%%
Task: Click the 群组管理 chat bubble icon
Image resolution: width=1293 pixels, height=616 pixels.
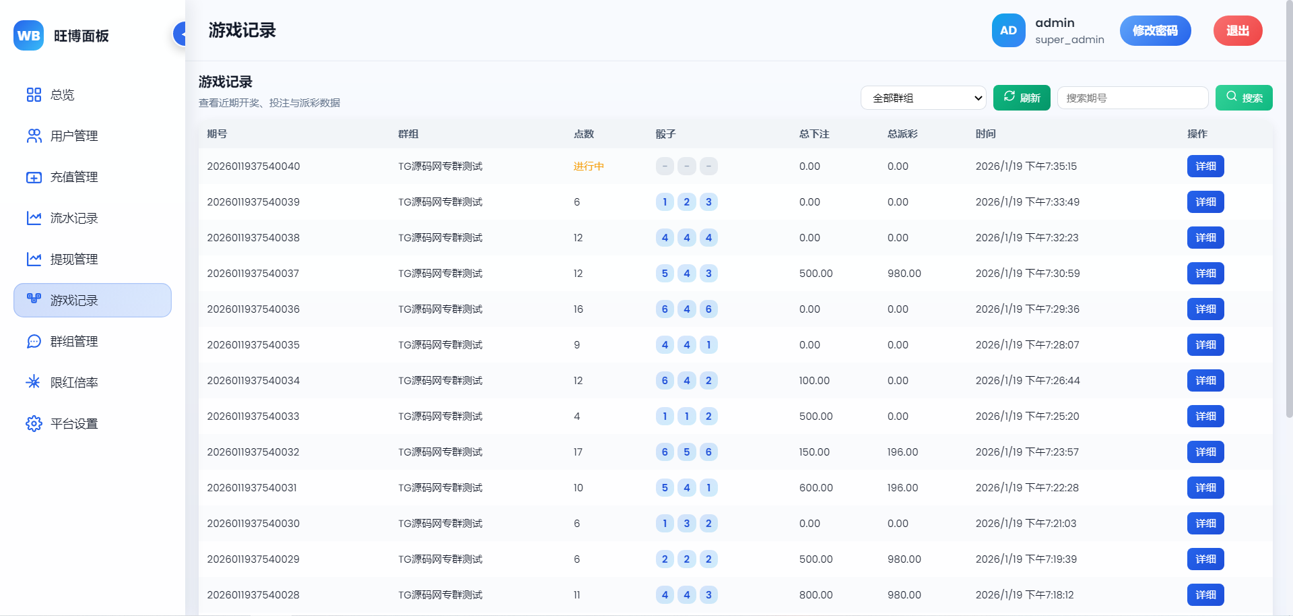Action: (34, 342)
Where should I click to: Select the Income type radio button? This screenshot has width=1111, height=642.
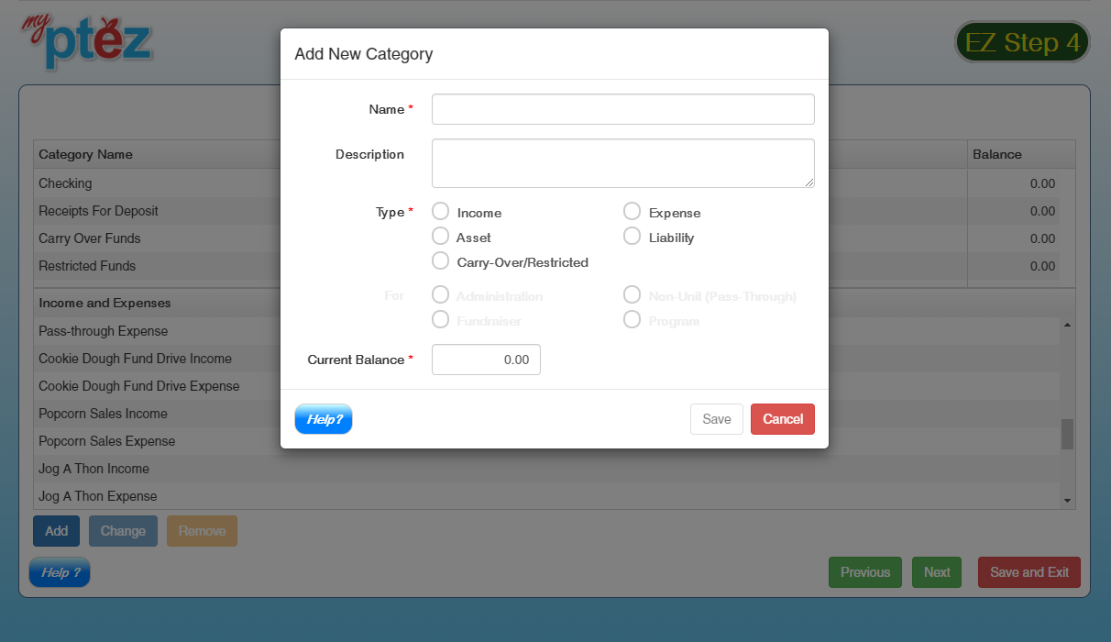(441, 212)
%%
EXERCISE
Drop the pictures and copy the data exactly.

RESPONSE TO THIS EXERCISE
Task: Click the 群组管理 chat bubble icon
Image resolution: width=1293 pixels, height=616 pixels.
Action: (34, 342)
Where should I click to: Select the Income type radio button? This screenshot has width=1111, height=642.
(441, 212)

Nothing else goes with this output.